__To be done__:
State only how many lines of the material below contain the string "header".

__Given records__:
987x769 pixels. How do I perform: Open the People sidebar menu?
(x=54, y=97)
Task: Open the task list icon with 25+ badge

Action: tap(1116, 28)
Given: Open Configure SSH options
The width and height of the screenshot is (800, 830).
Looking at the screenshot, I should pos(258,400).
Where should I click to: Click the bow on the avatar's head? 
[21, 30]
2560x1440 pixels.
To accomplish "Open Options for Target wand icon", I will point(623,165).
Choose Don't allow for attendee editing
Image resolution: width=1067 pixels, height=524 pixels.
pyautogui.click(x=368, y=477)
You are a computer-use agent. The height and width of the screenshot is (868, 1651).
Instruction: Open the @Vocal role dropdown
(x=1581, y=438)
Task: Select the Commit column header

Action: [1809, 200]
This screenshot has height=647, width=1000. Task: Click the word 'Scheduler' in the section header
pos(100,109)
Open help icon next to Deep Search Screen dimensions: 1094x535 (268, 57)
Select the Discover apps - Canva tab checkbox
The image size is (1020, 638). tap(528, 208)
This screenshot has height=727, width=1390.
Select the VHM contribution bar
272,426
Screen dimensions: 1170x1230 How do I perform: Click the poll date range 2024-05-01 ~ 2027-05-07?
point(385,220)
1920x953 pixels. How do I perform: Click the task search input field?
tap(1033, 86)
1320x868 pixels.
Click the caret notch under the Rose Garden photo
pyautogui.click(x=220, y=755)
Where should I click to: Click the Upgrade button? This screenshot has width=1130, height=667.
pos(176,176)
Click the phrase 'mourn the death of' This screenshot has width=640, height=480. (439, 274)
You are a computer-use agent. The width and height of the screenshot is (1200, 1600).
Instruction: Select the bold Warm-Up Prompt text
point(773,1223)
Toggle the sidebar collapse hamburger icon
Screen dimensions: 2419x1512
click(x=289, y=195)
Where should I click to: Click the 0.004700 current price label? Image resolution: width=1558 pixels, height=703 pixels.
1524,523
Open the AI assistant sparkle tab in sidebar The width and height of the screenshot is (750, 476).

__Answer to the exercise__:
2